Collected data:
- - - - -
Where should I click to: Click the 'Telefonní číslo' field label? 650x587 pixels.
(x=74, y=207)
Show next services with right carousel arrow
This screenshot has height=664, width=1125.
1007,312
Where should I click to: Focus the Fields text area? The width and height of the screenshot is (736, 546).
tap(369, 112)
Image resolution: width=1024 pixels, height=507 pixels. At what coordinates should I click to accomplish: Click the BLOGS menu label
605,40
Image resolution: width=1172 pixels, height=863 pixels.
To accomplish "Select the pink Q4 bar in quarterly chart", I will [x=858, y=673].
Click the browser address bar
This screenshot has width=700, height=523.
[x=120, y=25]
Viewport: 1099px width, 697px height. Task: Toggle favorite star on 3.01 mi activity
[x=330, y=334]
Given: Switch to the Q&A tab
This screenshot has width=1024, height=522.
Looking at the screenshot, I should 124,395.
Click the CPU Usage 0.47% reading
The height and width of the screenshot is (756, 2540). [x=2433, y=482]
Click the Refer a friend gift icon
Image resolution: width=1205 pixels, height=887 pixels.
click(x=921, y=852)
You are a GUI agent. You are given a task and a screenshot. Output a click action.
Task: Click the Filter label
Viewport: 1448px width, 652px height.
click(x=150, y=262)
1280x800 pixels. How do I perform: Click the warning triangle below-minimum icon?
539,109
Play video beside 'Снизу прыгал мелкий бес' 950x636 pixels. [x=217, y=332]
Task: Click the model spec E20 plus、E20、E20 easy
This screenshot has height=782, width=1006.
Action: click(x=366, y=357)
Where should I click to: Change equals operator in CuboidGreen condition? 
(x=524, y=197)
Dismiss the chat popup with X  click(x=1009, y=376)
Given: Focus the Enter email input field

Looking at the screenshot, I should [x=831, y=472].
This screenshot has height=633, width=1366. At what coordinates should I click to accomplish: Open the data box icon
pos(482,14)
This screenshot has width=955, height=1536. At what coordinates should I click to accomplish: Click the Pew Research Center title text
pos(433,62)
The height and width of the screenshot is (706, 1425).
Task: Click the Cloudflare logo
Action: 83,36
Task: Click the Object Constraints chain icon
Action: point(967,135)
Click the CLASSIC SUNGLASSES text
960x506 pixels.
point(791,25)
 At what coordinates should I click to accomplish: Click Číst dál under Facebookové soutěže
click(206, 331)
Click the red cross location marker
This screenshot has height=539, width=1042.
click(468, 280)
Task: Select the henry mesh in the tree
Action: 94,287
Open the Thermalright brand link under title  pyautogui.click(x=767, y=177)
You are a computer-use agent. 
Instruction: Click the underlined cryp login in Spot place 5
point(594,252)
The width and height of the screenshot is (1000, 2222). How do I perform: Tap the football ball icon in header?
- - - - -
Return, with no change at all, every line in the entries above from the line containing "Click the CPU Usage 0.47% reading" through the line containing "Open the Thermalright".

Click the CPU Usage 0.47% reading
The height and width of the screenshot is (756, 2540). [x=2433, y=482]
Click the Refer a friend gift icon
Image resolution: width=1205 pixels, height=887 pixels.
click(x=921, y=852)
You are a GUI agent. You are given a task and a screenshot. Output a click action.
Task: Click the Filter label
Viewport: 1448px width, 652px height.
click(x=150, y=262)
1280x800 pixels. How do I perform: Click the warning triangle below-minimum icon?
539,109
Play video beside 'Снизу прыгал мелкий бес' 950x636 pixels. [x=217, y=332]
Task: Click the model spec E20 plus、E20、E20 easy
This screenshot has height=782, width=1006.
Action: click(x=366, y=357)
Where should I click to: Change equals operator in CuboidGreen condition? 
(x=524, y=197)
Dismiss the chat popup with X  click(x=1009, y=376)
Given: Focus the Enter email input field

Looking at the screenshot, I should [x=831, y=472].
This screenshot has height=633, width=1366. At what coordinates should I click to accomplish: Open the data box icon
pos(482,14)
This screenshot has width=955, height=1536. At what coordinates should I click to accomplish: Click the Pew Research Center title text
pos(433,62)
The height and width of the screenshot is (706, 1425).
Task: Click the Cloudflare logo
Action: 83,36
Task: Click the Object Constraints chain icon
Action: point(967,135)
Click the CLASSIC SUNGLASSES text
960x506 pixels.
point(791,25)
 At what coordinates should I click to accomplish: Click Číst dál under Facebookové soutěže
click(206, 331)
Click the red cross location marker
This screenshot has height=539, width=1042.
click(468, 280)
Task: Select the henry mesh in the tree
Action: 94,287
Open the Thermalright brand link under title  pyautogui.click(x=767, y=177)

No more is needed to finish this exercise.